E outra coisa: é preciso combinar com os russos, como se diz. Não adianta o Rio dizer que vai começar a terceira dose sem garantir que o Ministério da Saúde vai mandar vacina para lá. Quem determina o envio de vacinas é o ministério, então isso tem que ser acordado de maneira tripartite (entre municípios, estados e governo federal). Um município sozinho não pode tomar essa decisão, a não ser que ele diga que vai comprar vacina. No entanto, se a vacina vem do nível federal, o planejamento precisa ser nacional. Mais do que dizer que vai começar a vacinar idosos, o Rio precisa cobrar que essa seja uma política e que tenhamos clareza de quando, como e onde vai começar a aplicação da terceira dose.

O Rio também anunciou que a terceira dose da vacina dos idosos será da AstraZeneca ou da Pfizer. Como a maioria dos idosos na cidade tomou a CoronaVac em primeiro lugar, o novo reforço nesse grupo será necessariamente heterólogo. O que acha disso?

Precisamos finalizar a segunda dose da vacina da AstraZeneca. Não podemos redirecionar as doses que seriam destinadas ao primeiro reforço dessa vacina. Estamos falando não só do Rio, mas de 25 milhões de pessoas em todo o Brasil, e o que acontece em um estado afeta outros. Estamos com o cobertor curto, e isso seria descobrir a cabeça para cobrir o pé. Em que vacina deveríamos investir para revacinar os idosos hoje? A da Pfizer. Por isso a política precisa ser nacional. Se eu usar a AstraZeneca para a terceira dose em um lugar, vai faltar segunda dose em outros.
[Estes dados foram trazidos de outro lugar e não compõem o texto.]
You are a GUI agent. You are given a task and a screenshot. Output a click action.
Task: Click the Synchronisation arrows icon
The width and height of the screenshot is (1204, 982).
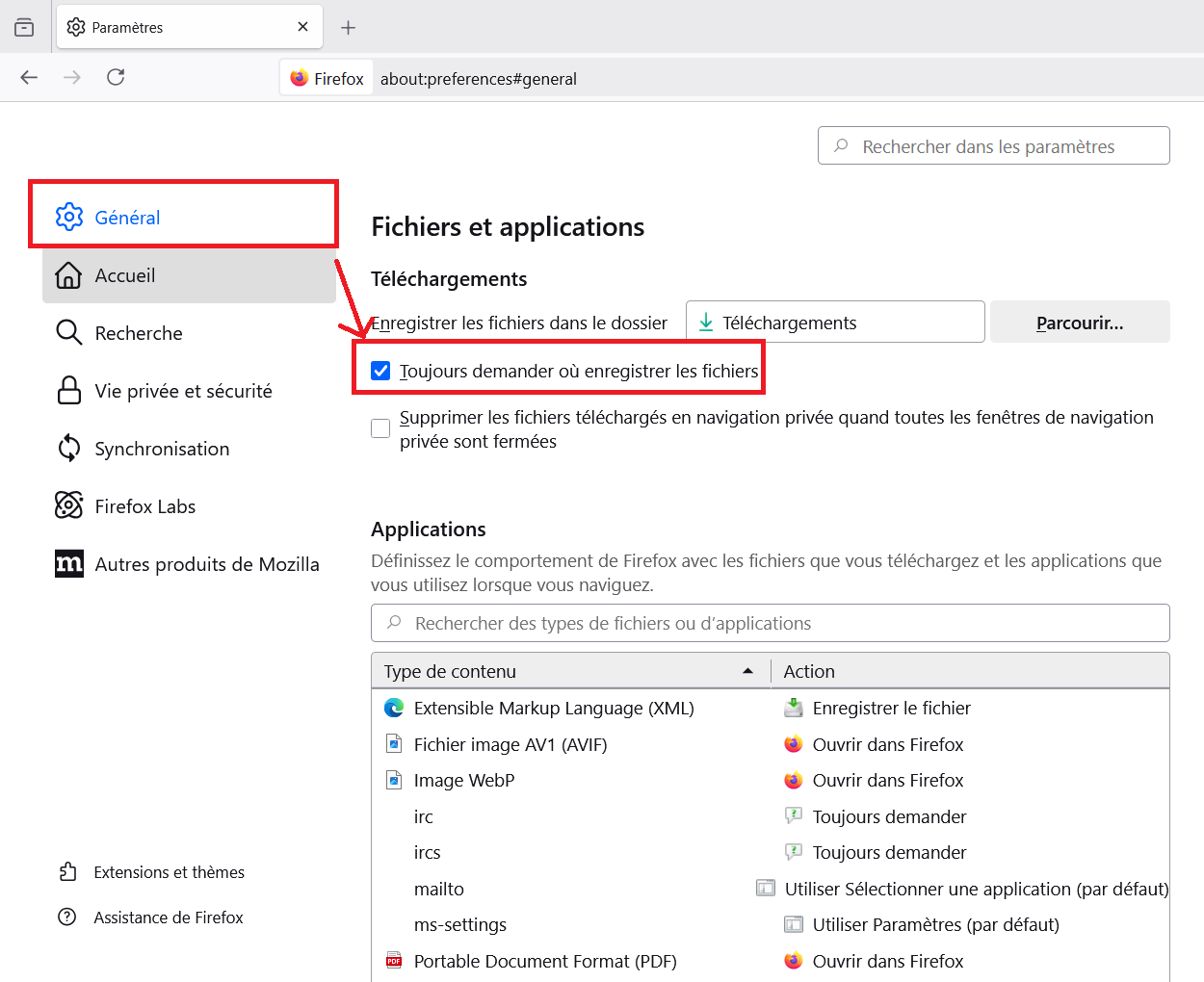pos(69,448)
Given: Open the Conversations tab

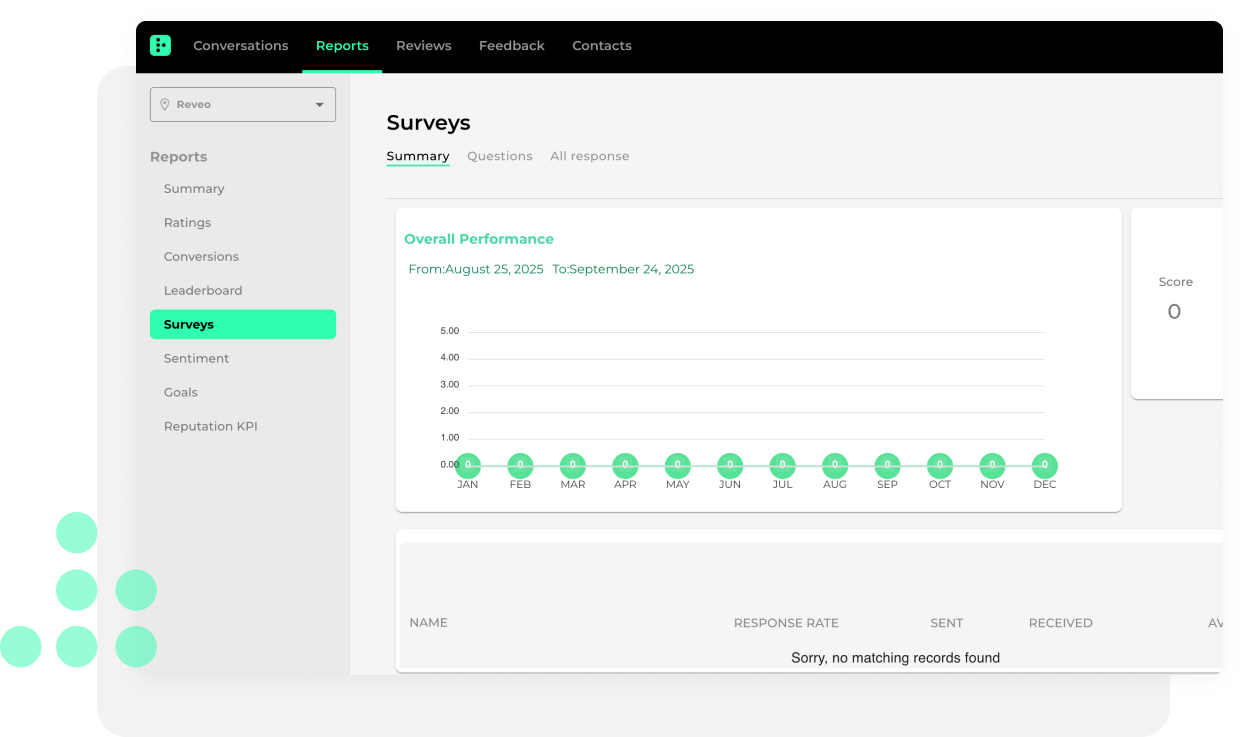Looking at the screenshot, I should 240,46.
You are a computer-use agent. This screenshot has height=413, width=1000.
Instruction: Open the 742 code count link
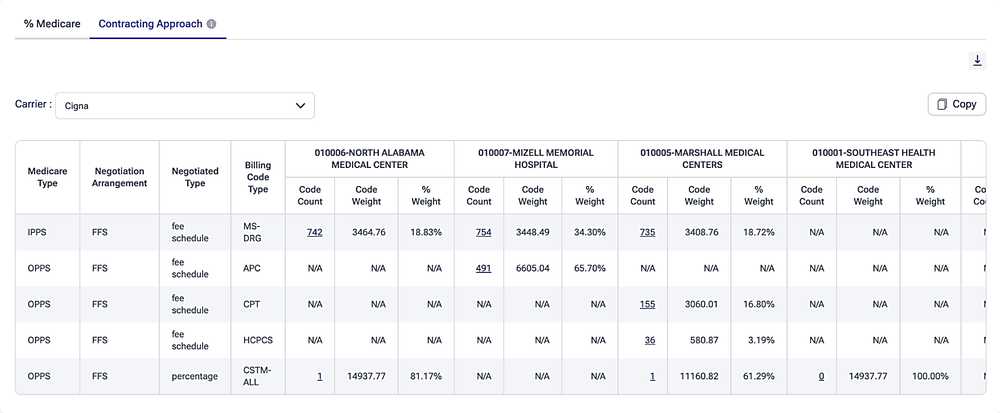314,233
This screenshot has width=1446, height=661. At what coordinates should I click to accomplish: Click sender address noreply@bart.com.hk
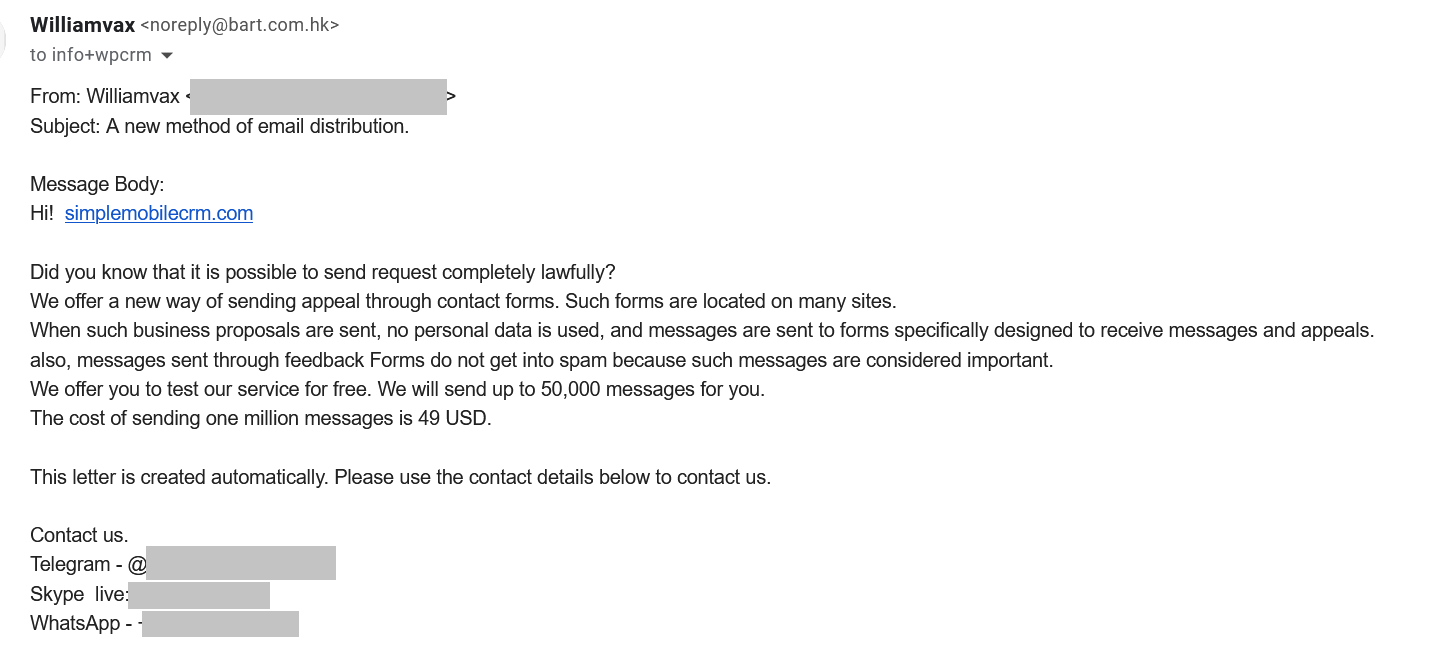pyautogui.click(x=240, y=25)
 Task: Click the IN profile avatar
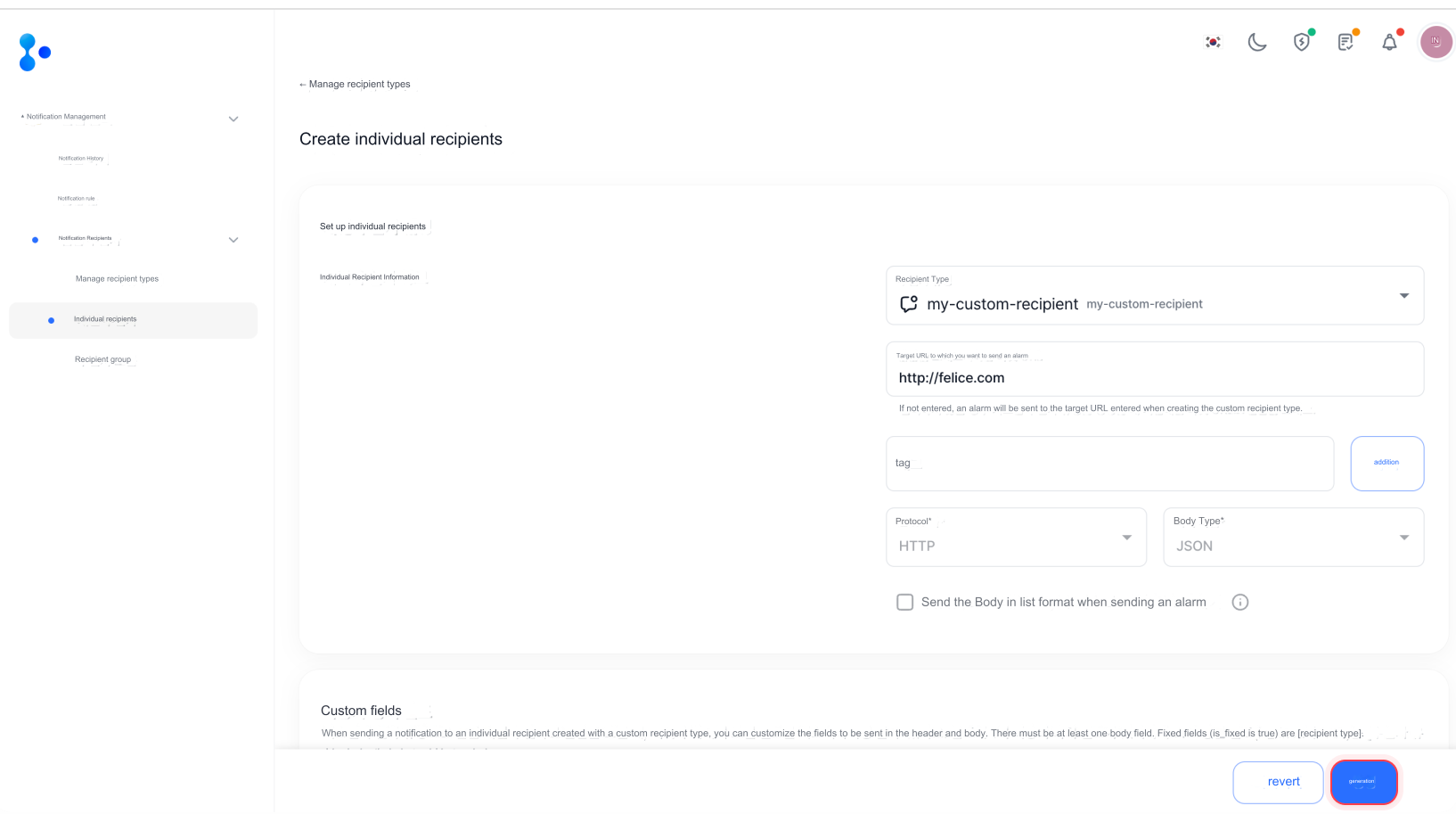tap(1435, 41)
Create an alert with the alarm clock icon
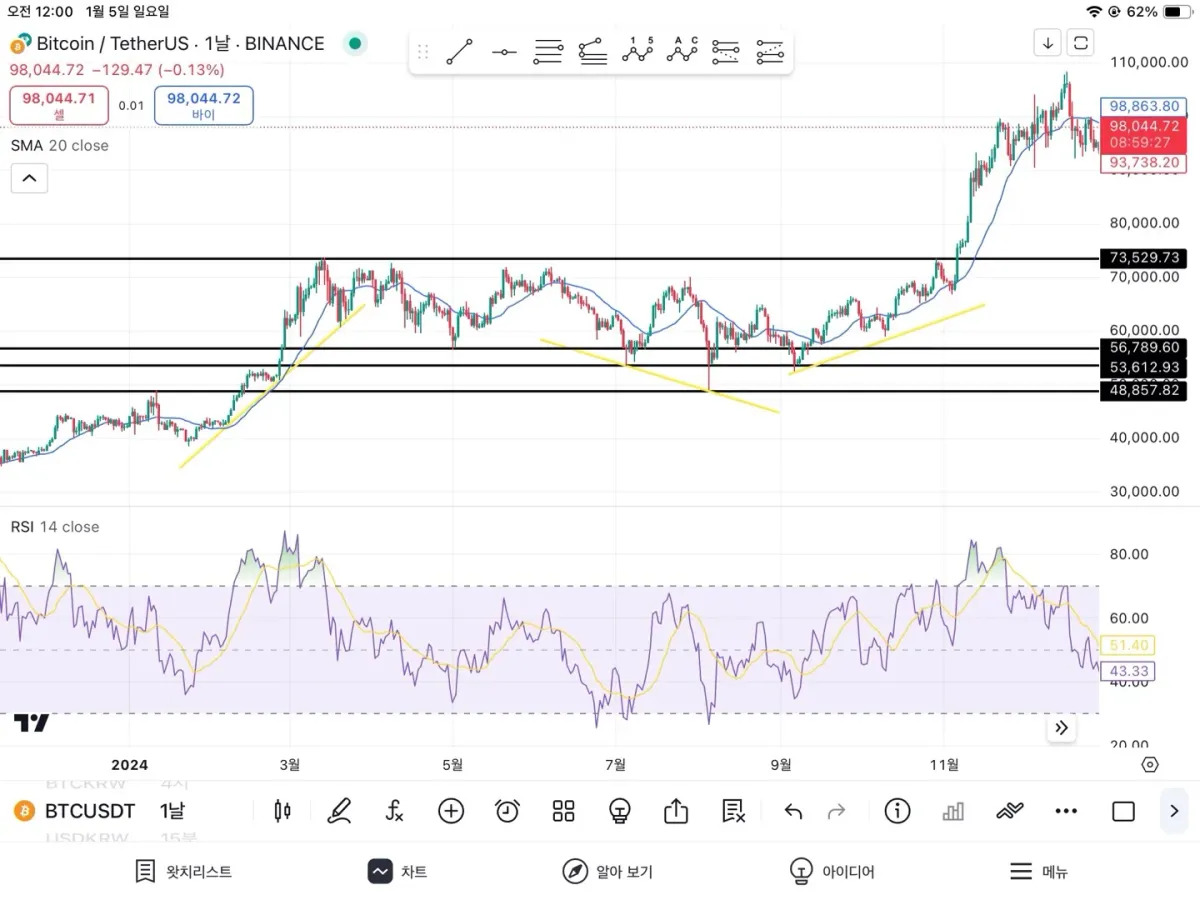Viewport: 1200px width, 900px height. point(507,811)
Que é preciso iniciar a terceira dose, começando pelos idosos, isso está muito claro. Agora, como isso vai acontecer é a questão. Entre aplicar uma terceira dose heteróloga agora ou uma terceira dose da CoronaVac, eu preferiria a heteróloga, com base nos estudos que apontam a importância dela. Mas isso não quer dizer que uma terceira dose homóloga não funcionaria, não há por que pensar isso. Essa hipótese só não foi testada até agora. O que precisamos agora é pensar em termos de suprimento: com qual vacina posso vacinar idosos? Não podemos deixar isso no colo do município, porque possivelmente ele vai receber um número de doses menor do que sua população de idosos, deixando alguns de fora. O ministério precisa garantir o envio.

A Prefeitura do Rio pensa ainda em reforçar a vacinação de idosos enquanto dá a primeira dose a adolescentes. O que acha desse esquema?

Diante do quadro de escassez de vacinas, o que temos agora é um caso de escolha de Sofia. Entre vacinar adolescentes, que têm menor risco de adoecer e morrer, e vacinar os idosos, eu vacinaria os idosos, sem dúvida. Mas também precisamos pensar naquele adolescente com comorbidade ou deficiência, como o autista, que tem mais dificuldade de manter o distanciamento social e usar máscara e que precisa muito do convívio social, muitas vezes por necessidade do próprio tratamento da sua condição. Esse grupo precisa, sim, ser vacinado agora, mas não precisamos vacinar os adolescentes como um todo por enquanto. É claro que a gente gostaria de fazer isso, para que todos pudessem voltar à escola com segurança, mas a gente não tem vacina.

Precisamos fazer escolhas, pois temos um pequeno aporte de vacinas. Se o Rio acha que é importante vacinar idosos, então que não vacine adolescentes. Os dois juntos, não dá. E não é possível enviar doses extras para o Rio, pois não posso vacinar um estado ad eternum e deixar Tocantins, Piauí e Rondônia, por exemplo, com um monte de gente sem segunda dose. A equidade é um princípio do Sistema Único de Saúde (SUS). Além disso, se a gente investe na vacinação de um estado e deixa outro descoberto, pode surgir uma nova cepa no local menos favorecido, levando por água abaixo todo o esforço de aplicar a terceira dose.